DATASET ENTRIES section start
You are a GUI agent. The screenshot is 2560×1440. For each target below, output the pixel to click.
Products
DATASET ENTRIES section end
DATASET ENTRIES section start
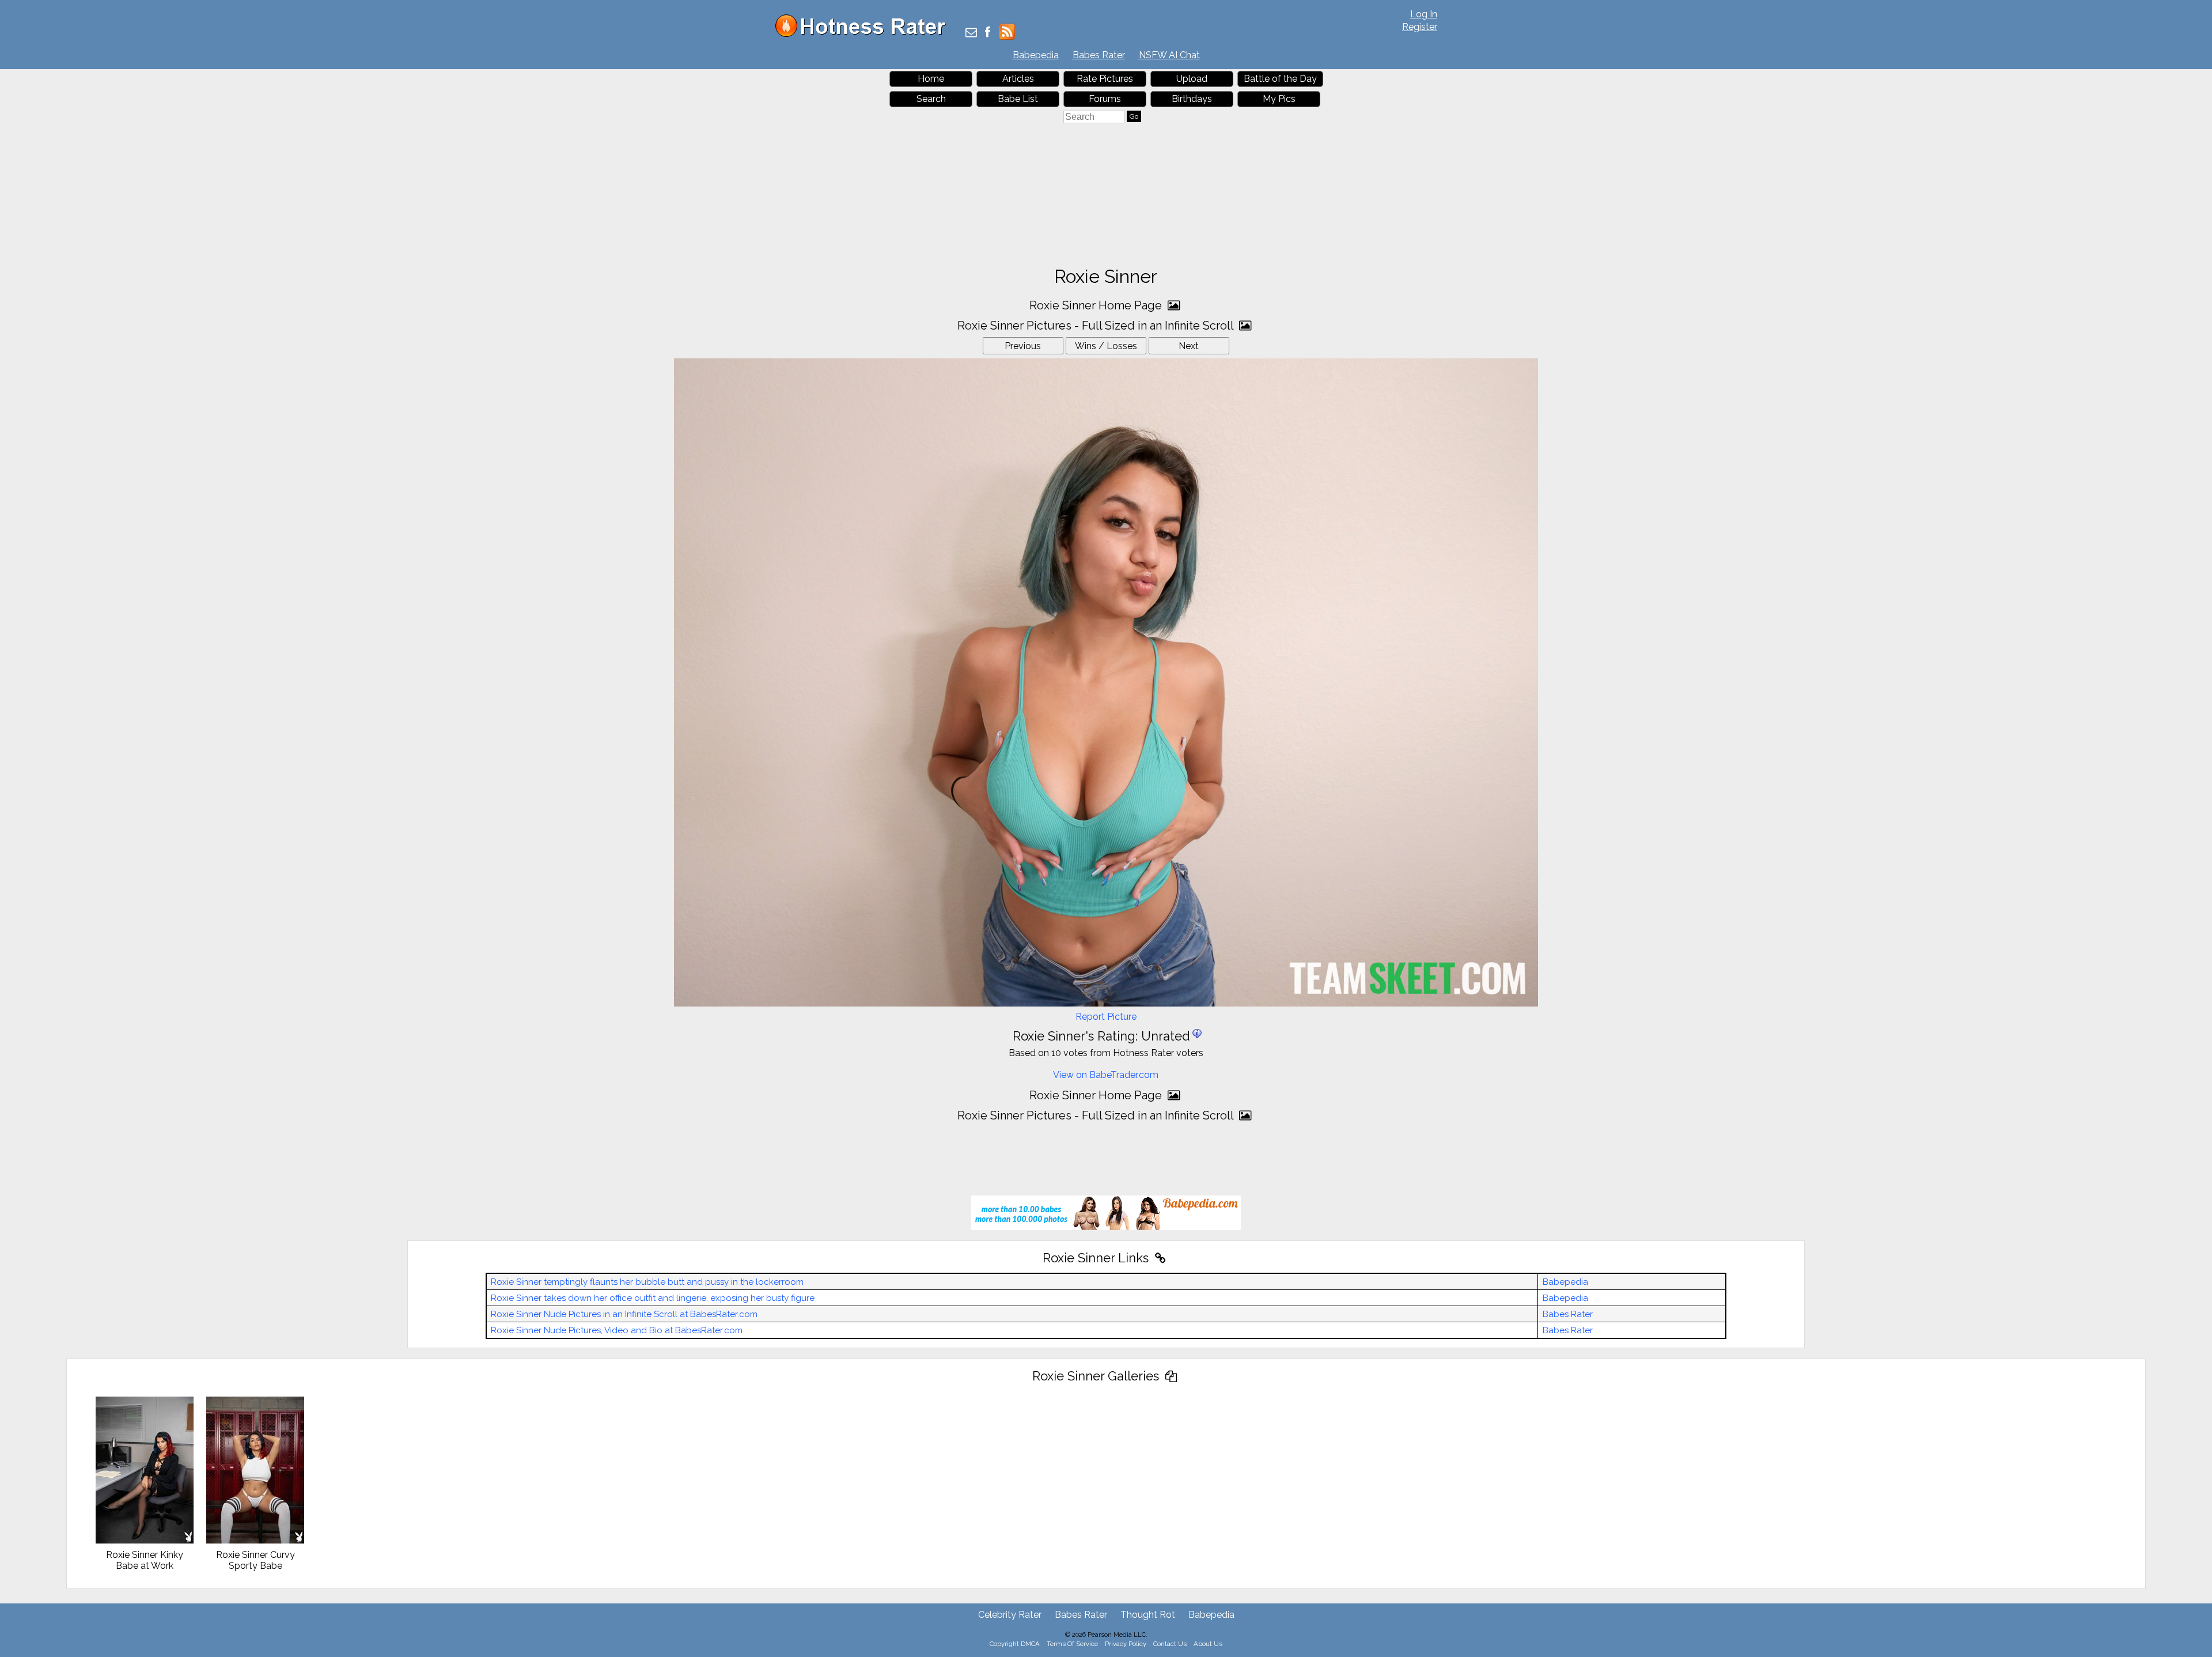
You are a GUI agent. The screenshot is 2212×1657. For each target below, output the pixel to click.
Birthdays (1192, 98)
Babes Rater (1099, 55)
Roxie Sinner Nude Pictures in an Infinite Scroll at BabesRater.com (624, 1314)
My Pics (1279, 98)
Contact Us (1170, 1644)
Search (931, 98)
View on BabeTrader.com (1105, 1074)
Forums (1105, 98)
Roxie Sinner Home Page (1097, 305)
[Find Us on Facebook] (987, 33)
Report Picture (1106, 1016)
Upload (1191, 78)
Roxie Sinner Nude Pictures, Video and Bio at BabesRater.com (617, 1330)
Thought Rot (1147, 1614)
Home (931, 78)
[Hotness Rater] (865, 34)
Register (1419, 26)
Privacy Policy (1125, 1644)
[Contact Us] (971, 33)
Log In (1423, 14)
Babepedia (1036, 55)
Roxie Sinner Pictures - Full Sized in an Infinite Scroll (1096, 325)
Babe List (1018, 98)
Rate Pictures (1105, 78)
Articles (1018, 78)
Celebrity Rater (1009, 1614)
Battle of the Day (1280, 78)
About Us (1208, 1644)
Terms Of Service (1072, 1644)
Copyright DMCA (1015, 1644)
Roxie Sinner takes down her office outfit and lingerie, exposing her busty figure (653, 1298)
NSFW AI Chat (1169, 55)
DATASET ENTRIES section end
DATASET ENTRIES section start
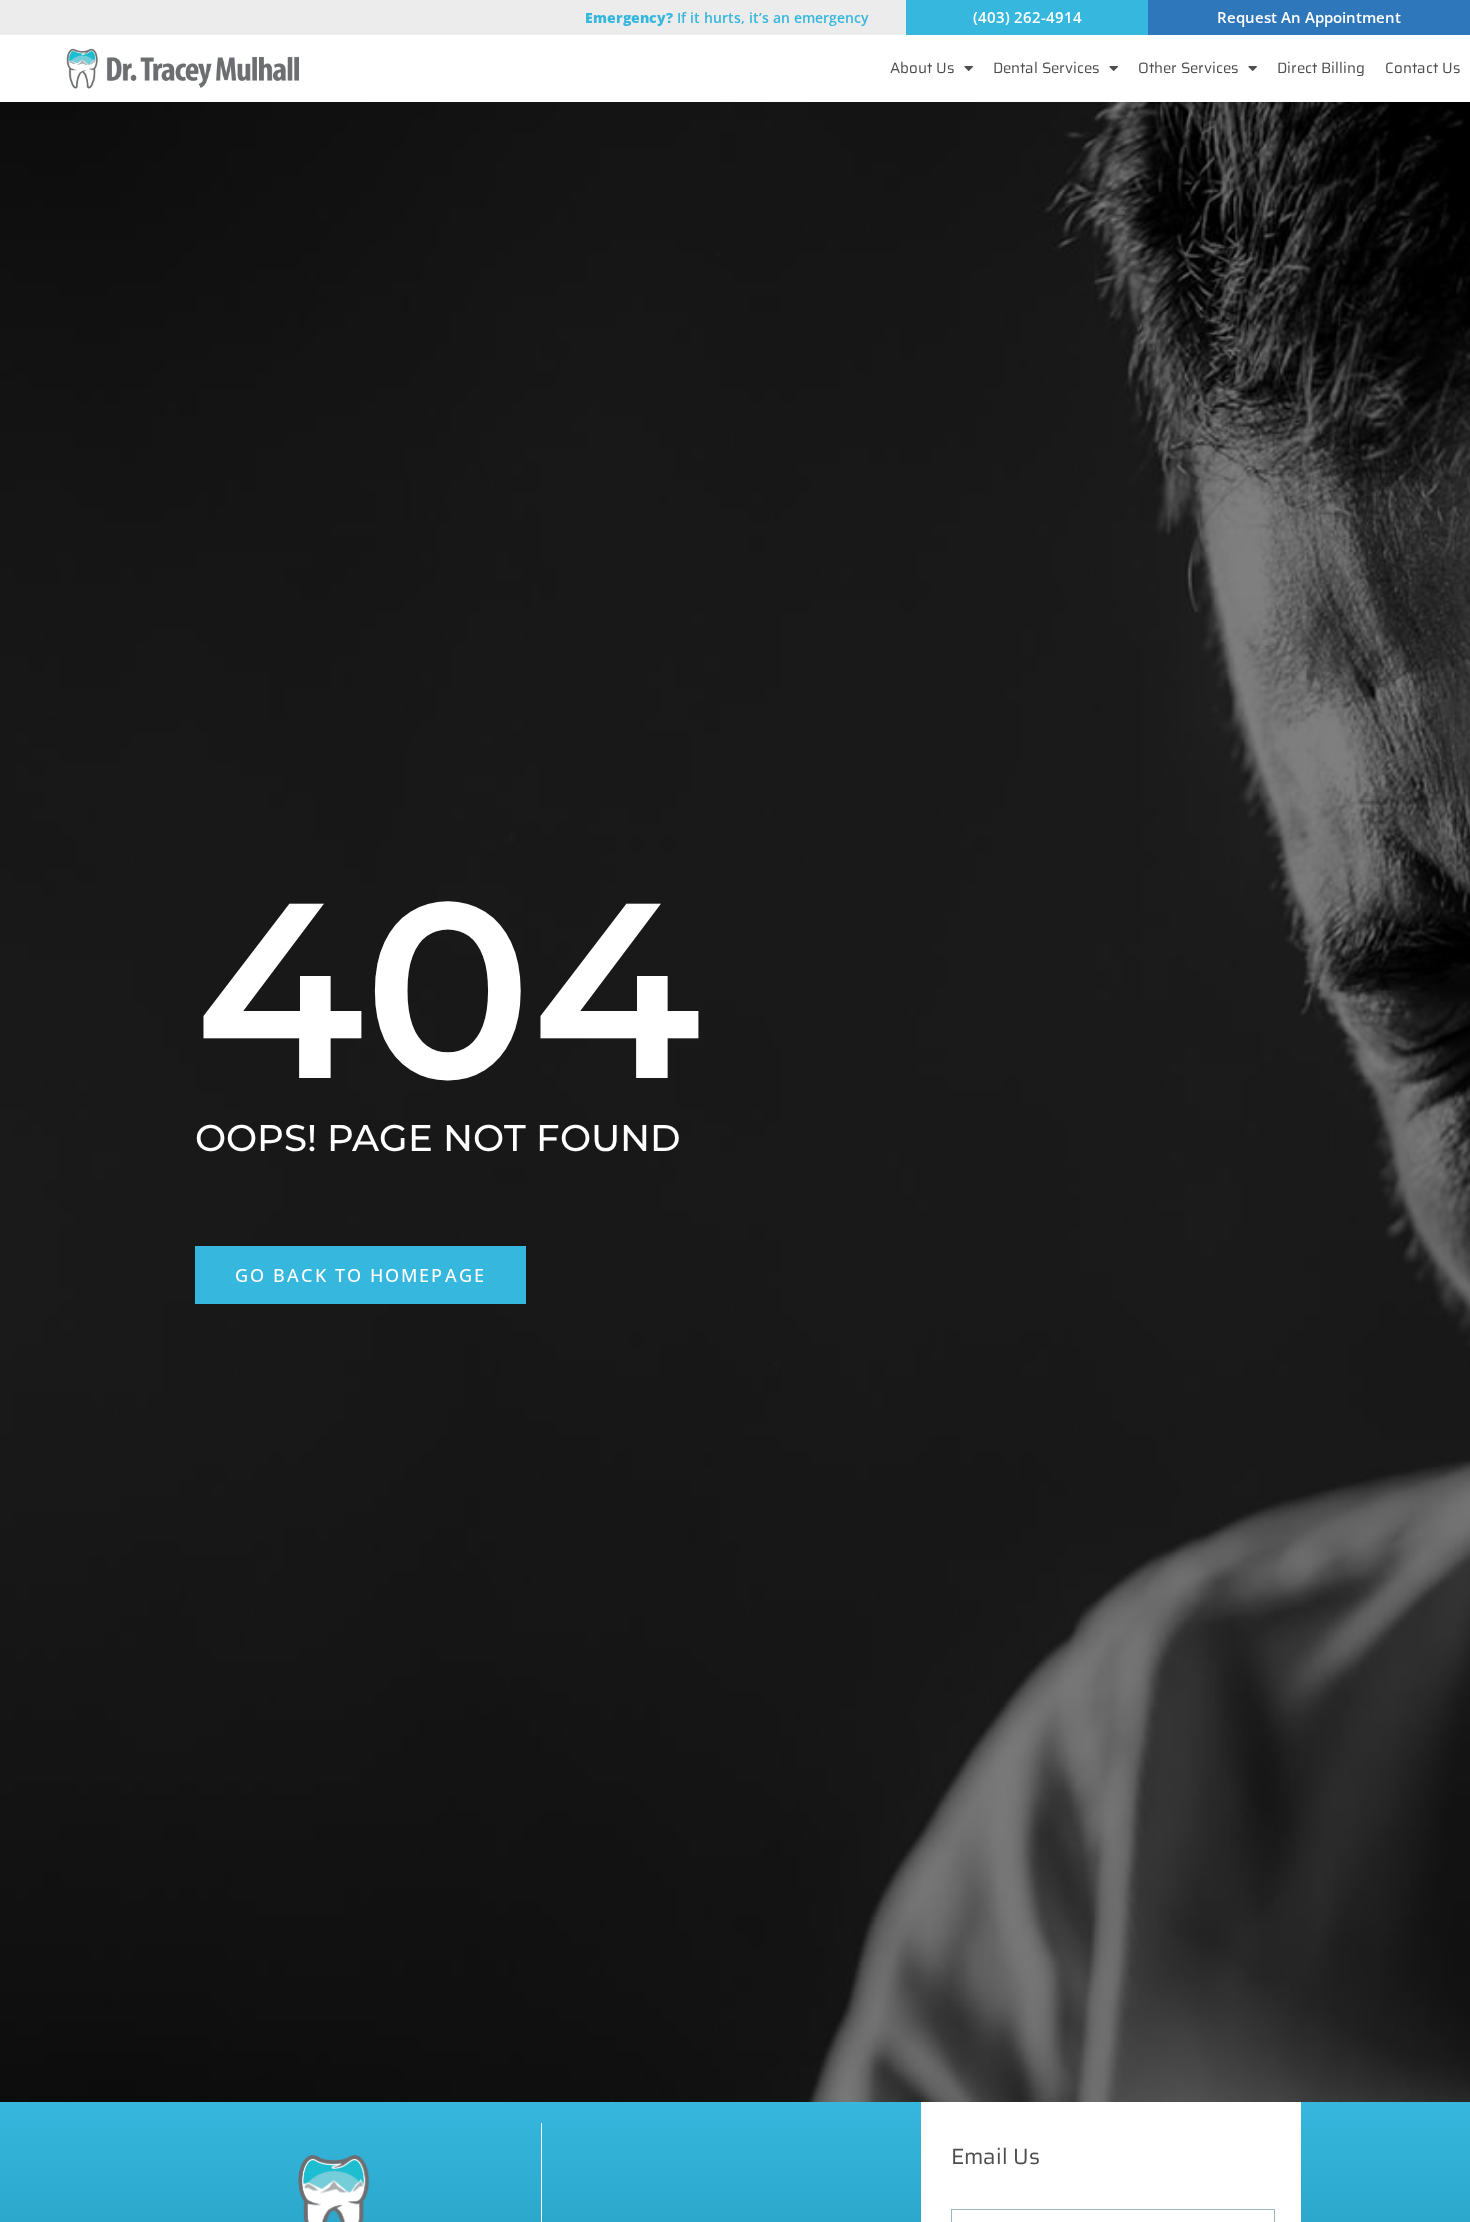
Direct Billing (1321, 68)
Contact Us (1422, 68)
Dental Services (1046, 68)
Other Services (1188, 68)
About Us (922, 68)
DATASET ENTRIES section end
§ INSTRUCTIONS FOR THE TASK: Check each line of the records above for "agent", and copy those that have it.

§ RESULT FOR THIS EXERCISE:
You are a GUI agent. The screenshot is 2560×1440. For each target below, output the pixel to click.
You are a GUI agent. The screenshot is 2212×1657. For each target below, output the pixel to click.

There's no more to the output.